+++ Provided entries

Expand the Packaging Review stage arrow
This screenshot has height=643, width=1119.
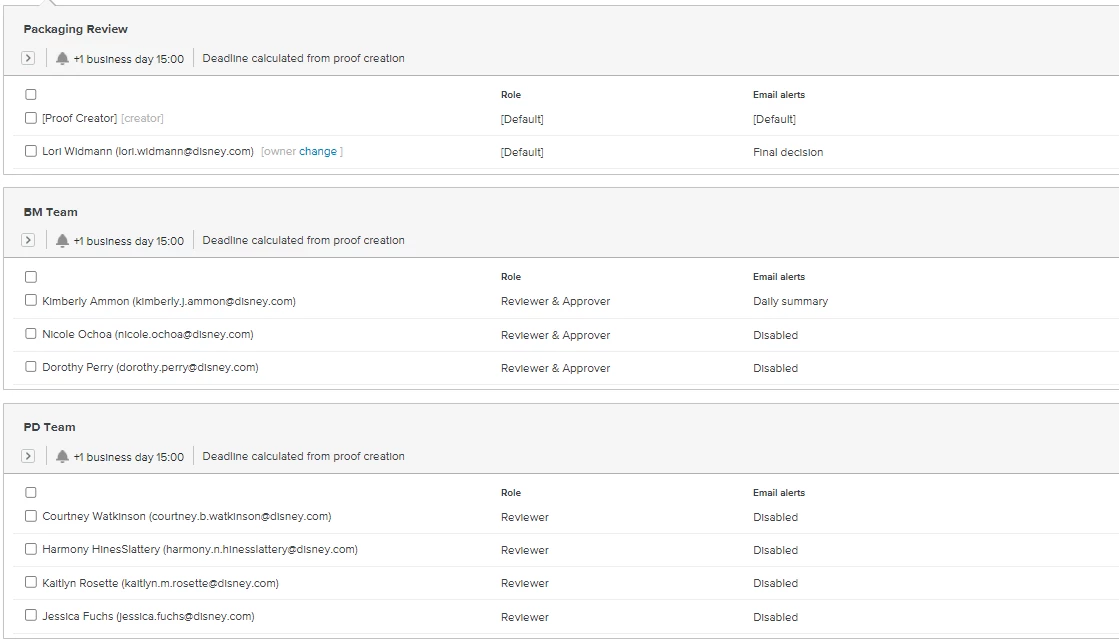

++++++
+++ Provided entries

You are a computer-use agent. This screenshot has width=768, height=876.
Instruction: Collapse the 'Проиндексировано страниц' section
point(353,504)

++++++
+++ Provided entries

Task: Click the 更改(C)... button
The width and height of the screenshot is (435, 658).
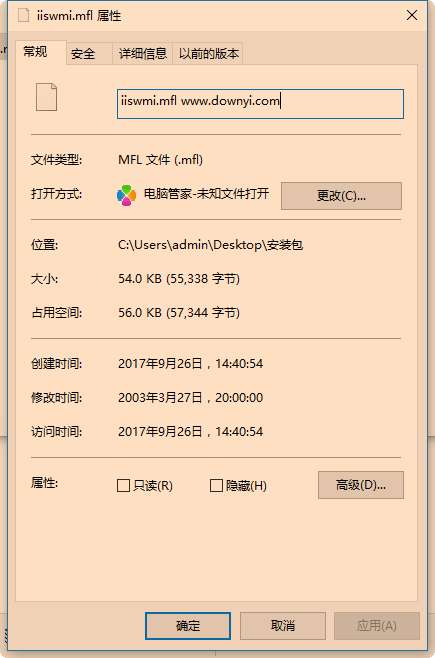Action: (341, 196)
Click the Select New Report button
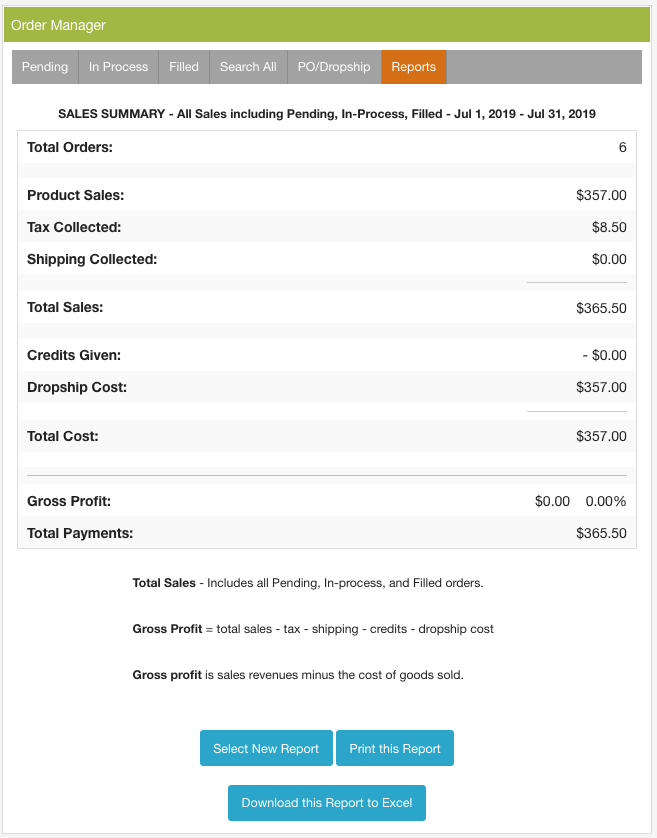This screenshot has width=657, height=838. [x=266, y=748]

++++++

■ Problem to solve:
Starting at the line that contains "Expand the Packaging Review stage arrow" and ending with the line that contains "This screenshot has height=643, width=1119.", write those lines out again, substituting "Shipping" for "Packaging" and changing nothing else.

■ Answer below:
Expand the Shipping Review stage arrow
This screenshot has height=643, width=1119.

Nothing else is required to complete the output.